Their optimism came despite a resurgence in COVID-19 cases that has prompted the World Bank to downgrade its growth forecast for this year and warn that delays in vaccination programs could pinch recovery even further.
The head of German engineering giant Siemens AG said China is currently driving the world economy but was optimistic about recovery in the US, where Biden has promised a faster
rollout of vaccines and more economic stimulus.
“In the US, they are holding all the cards and if they put the money to work in a wise way, there is going to be a very, very, strong second half of 2021 and especially 2022,” Siemens Chief Executive Joe Kaeser said.
Europe and the US both now need to “get their act together and put the billions and trillions of dollars and euros which have been promised to work,” he told the digital forum.
The World Bank last week cut its 2021 global growth forecast to 4 percent from 4.2 percent and said the rise in output could be
as little as 1.6 percent if there were vaccine delays.
European Central Bank President Christine Lagarde nevertheless stuck to the ECB’s existing forecasts for the eurozone, provided lockdown measures are lifted by the end of March and vaccines adequately distributed.
She cited as positives the fact that, after elections in the state of Georgia, Biden could count on US Senate support for his economic program and that Britain and the EU had managed to avert a no-deal Brexit on Dec. 31.

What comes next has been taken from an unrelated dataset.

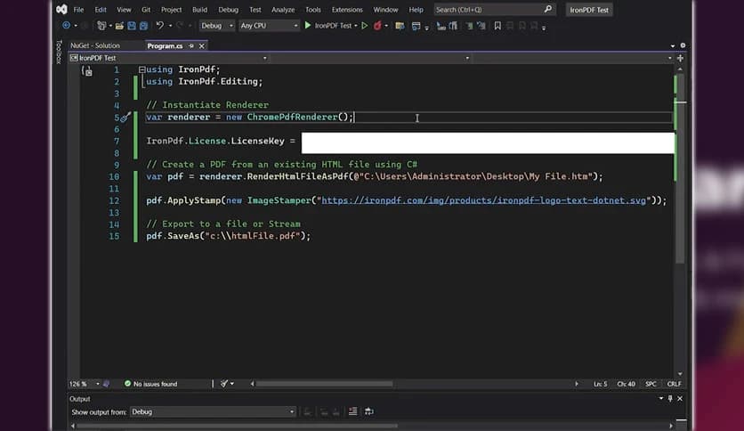Click the Visual Studio logo icon
The height and width of the screenshot is (431, 744).
[61, 10]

“Some of the uncertainties we had on the horizon that made us look at the future with a dark cloud over our heads, some of that has been cleared,” Lagarde told
the conference.
“From that perspective we start on a more positive basis than what some would like to look at,” she added, vowing that the ECB had the capacity to add emergency stimulus if needed.
The ECB sees growth of 3.9 percent this year across the 19 countries that use the euro currency, more optimistic than many private sector economists.
China loans
Asked about the risk that developing nations could be left behind in the economic recovery as their people struggle to pay for COVID-19 vaccines, Lagarde said it would “backfire” on the rich world if they did not show solidarity.
“It is in the self-interest of developed countries to make sure that low-income, developing, fragile states have access to vaccination as it is needed,” the ECB chief said.
World Bank Chief Economist Carmen Reinhart said increasing debt distress in many of those countries meant that China, now the world’s largest official creditor, would need to start restructuring the debt it is owed.
“What I think China will need to do to confront this is what previous other creditors in the past had done, which is you have to restructure,” Reinhart told a panel on economic inequality.
“And restructure big time, meaning either lower interest rates, longer maturities, write-off in principal or some combination of that.”